-- Data for this task --
● ● ●
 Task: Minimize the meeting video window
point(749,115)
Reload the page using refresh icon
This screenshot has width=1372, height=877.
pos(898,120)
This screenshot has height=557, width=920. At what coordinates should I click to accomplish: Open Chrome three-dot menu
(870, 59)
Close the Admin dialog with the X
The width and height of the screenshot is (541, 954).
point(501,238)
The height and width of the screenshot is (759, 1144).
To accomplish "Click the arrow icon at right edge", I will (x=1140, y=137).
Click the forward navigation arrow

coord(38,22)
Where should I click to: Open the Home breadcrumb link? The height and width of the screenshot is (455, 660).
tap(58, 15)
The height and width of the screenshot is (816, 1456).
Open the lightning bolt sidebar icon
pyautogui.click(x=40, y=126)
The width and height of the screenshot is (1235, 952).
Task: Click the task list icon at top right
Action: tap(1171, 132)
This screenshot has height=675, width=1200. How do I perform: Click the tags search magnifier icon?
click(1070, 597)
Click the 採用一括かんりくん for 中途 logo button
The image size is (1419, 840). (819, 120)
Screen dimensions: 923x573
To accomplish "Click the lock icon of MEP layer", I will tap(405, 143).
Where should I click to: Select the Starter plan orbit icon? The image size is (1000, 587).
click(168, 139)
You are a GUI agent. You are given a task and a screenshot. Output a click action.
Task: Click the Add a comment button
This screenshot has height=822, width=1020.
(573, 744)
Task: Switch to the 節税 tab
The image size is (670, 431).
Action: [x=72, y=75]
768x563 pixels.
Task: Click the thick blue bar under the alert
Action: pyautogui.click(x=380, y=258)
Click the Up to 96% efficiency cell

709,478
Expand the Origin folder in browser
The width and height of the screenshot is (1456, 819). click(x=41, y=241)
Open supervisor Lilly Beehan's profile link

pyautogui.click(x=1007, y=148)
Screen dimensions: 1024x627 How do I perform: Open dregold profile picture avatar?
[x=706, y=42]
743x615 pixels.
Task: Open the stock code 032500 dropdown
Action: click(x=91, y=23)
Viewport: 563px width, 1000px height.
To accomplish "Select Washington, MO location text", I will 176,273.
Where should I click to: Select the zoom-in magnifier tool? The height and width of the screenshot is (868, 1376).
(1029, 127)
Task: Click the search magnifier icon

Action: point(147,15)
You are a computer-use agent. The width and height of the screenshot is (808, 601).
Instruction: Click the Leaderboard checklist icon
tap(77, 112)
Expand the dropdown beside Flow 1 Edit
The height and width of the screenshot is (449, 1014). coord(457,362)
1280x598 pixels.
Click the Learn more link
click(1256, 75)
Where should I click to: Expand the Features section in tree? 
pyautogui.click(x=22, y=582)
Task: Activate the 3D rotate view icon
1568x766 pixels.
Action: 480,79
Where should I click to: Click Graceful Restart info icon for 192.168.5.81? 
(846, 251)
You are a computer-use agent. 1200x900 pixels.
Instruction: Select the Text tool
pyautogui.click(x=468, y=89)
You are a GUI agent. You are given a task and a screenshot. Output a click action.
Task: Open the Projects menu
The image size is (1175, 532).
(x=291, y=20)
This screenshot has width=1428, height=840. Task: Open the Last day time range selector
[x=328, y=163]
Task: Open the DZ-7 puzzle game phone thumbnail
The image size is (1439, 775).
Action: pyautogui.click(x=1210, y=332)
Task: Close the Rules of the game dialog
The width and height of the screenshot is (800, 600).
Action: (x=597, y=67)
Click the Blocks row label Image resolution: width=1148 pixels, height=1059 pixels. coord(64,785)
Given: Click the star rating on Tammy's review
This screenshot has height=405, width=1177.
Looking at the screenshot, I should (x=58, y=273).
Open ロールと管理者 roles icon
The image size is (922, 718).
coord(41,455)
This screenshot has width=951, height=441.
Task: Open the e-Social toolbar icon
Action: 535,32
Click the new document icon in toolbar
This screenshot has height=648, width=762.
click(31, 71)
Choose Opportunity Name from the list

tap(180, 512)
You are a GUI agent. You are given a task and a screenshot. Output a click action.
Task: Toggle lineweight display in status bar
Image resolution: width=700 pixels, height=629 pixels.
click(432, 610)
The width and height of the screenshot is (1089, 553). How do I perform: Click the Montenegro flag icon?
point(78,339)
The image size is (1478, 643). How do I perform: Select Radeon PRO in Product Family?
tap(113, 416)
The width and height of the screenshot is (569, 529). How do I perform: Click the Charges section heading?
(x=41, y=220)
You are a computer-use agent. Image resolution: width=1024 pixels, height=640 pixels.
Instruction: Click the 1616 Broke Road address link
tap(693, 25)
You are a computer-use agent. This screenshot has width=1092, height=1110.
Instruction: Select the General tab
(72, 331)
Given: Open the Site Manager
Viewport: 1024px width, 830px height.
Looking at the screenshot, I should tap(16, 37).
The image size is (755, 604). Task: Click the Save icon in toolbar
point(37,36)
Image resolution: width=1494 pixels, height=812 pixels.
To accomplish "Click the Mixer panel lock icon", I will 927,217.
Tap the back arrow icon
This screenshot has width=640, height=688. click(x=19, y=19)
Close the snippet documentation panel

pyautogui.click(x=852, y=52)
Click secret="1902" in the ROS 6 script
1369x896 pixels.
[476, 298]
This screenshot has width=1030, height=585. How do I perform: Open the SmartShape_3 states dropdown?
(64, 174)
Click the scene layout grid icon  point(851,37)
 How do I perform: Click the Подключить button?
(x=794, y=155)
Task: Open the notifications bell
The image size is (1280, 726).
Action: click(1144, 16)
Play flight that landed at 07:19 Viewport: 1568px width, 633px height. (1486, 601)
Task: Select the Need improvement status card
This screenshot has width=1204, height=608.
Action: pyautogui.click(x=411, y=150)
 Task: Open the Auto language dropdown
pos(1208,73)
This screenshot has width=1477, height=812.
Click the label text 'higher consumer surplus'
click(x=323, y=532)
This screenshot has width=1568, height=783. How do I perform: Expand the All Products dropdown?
● ● ●
-- Exercise requirements --
Copy out all of the material above, changing "refresh icon" to "reload icon" wherever it occurs and leaving everything else the same.

-- Result of the exercise --
 Task: Minimize the meeting video window
point(749,115)
Reload the page using reload icon
This screenshot has width=1372, height=877.
pos(898,120)
This screenshot has height=557, width=920. At what coordinates should I click to accomplish: Open Chrome three-dot menu
(870, 59)
Close the Admin dialog with the X
The width and height of the screenshot is (541, 954).
point(501,238)
The height and width of the screenshot is (759, 1144).
To accomplish "Click the arrow icon at right edge", I will (x=1140, y=137).
Click the forward navigation arrow

coord(38,22)
Where should I click to: Open the Home breadcrumb link? The height and width of the screenshot is (455, 660).
tap(58, 15)
The height and width of the screenshot is (816, 1456).
Open the lightning bolt sidebar icon
pyautogui.click(x=40, y=126)
The width and height of the screenshot is (1235, 952).
Task: Click the task list icon at top right
Action: tap(1171, 132)
This screenshot has height=675, width=1200. How do I perform: Click the tags search magnifier icon?
click(1070, 597)
Click the 採用一括かんりくん for 中途 logo button
The image size is (1419, 840). (819, 120)
Screen dimensions: 923x573
To accomplish "Click the lock icon of MEP layer", I will tap(405, 143).
Where should I click to: Select the Starter plan orbit icon? The image size is (1000, 587).
click(168, 139)
You are a GUI agent. You are given a task and a screenshot. Output a click action.
Task: Click the Add a comment button
This screenshot has height=822, width=1020.
(573, 744)
Task: Switch to the 節税 tab
The image size is (670, 431).
Action: [x=72, y=75]
768x563 pixels.
Task: Click the thick blue bar under the alert
Action: pyautogui.click(x=380, y=258)
Click the Up to 96% efficiency cell

709,478
Expand the Origin folder in browser
The width and height of the screenshot is (1456, 819). click(x=41, y=241)
Open supervisor Lilly Beehan's profile link

pyautogui.click(x=1007, y=148)
Screen dimensions: 1024x627 How do I perform: Open dregold profile picture avatar?
[x=706, y=42]
743x615 pixels.
Task: Open the stock code 032500 dropdown
Action: click(x=91, y=23)
Viewport: 563px width, 1000px height.
To accomplish "Select Washington, MO location text", I will 176,273.
Where should I click to: Select the zoom-in magnifier tool? The height and width of the screenshot is (868, 1376).
(1029, 127)
Task: Click the search magnifier icon

Action: point(147,15)
You are a computer-use agent. The width and height of the screenshot is (808, 601).
Instruction: Click the Leaderboard checklist icon
tap(77, 112)
Expand the dropdown beside Flow 1 Edit
The height and width of the screenshot is (449, 1014). coord(457,362)
1280x598 pixels.
Click the Learn more link
click(1256, 75)
Where should I click to: Expand the Features section in tree? 
pyautogui.click(x=22, y=582)
Task: Activate the 3D rotate view icon
1568x766 pixels.
Action: 480,79
Where should I click to: Click Graceful Restart info icon for 192.168.5.81? 
(846, 251)
You are a computer-use agent. 1200x900 pixels.
Instruction: Select the Text tool
pyautogui.click(x=468, y=89)
You are a GUI agent. You are given a task and a screenshot. Output a click action.
Task: Open the Projects menu
The image size is (1175, 532).
(x=291, y=20)
This screenshot has width=1428, height=840. Task: Open the Last day time range selector
[x=328, y=163]
Task: Open the DZ-7 puzzle game phone thumbnail
The image size is (1439, 775).
Action: pyautogui.click(x=1210, y=332)
Task: Close the Rules of the game dialog
The width and height of the screenshot is (800, 600).
Action: (x=597, y=67)
Click the Blocks row label Image resolution: width=1148 pixels, height=1059 pixels. coord(64,785)
Given: Click the star rating on Tammy's review
This screenshot has height=405, width=1177.
Looking at the screenshot, I should (x=58, y=273).
Open ロールと管理者 roles icon
The image size is (922, 718).
coord(41,455)
This screenshot has width=951, height=441.
Task: Open the e-Social toolbar icon
Action: 535,32
Click the new document icon in toolbar
This screenshot has height=648, width=762.
click(31, 71)
Choose Opportunity Name from the list

tap(180, 512)
You are a GUI agent. You are given a task and a screenshot. Output a click action.
Task: Toggle lineweight display in status bar
Image resolution: width=700 pixels, height=629 pixels.
click(432, 610)
The width and height of the screenshot is (1089, 553). How do I perform: Click the Montenegro flag icon?
point(78,339)
The image size is (1478, 643). How do I perform: Select Radeon PRO in Product Family?
tap(113, 416)
The width and height of the screenshot is (569, 529). How do I perform: Click the Charges section heading?
(x=41, y=220)
You are a computer-use agent. Image resolution: width=1024 pixels, height=640 pixels.
Instruction: Click the 1616 Broke Road address link
tap(693, 25)
You are a computer-use agent. This screenshot has width=1092, height=1110.
Instruction: Select the General tab
(72, 331)
Given: Open the Site Manager
Viewport: 1024px width, 830px height.
Looking at the screenshot, I should tap(16, 37).
The image size is (755, 604). Task: Click the Save icon in toolbar
point(37,36)
Image resolution: width=1494 pixels, height=812 pixels.
To accomplish "Click the Mixer panel lock icon", I will 927,217.
Tap the back arrow icon
This screenshot has width=640, height=688. click(x=19, y=19)
Close the snippet documentation panel

pyautogui.click(x=852, y=52)
Click secret="1902" in the ROS 6 script
1369x896 pixels.
[476, 298]
This screenshot has width=1030, height=585. How do I perform: Open the SmartShape_3 states dropdown?
(64, 174)
Click the scene layout grid icon  point(851,37)
 How do I perform: Click the Подключить button?
(x=794, y=155)
Task: Open the notifications bell
The image size is (1280, 726).
Action: click(1144, 16)
Play flight that landed at 07:19 Viewport: 1568px width, 633px height. (1486, 601)
Task: Select the Need improvement status card
This screenshot has width=1204, height=608.
Action: pyautogui.click(x=411, y=150)
 Task: Open the Auto language dropdown
pos(1208,73)
This screenshot has width=1477, height=812.
Click the label text 'higher consumer surplus'
click(x=323, y=532)
This screenshot has width=1568, height=783. How do I perform: Expand the All Products dropdown?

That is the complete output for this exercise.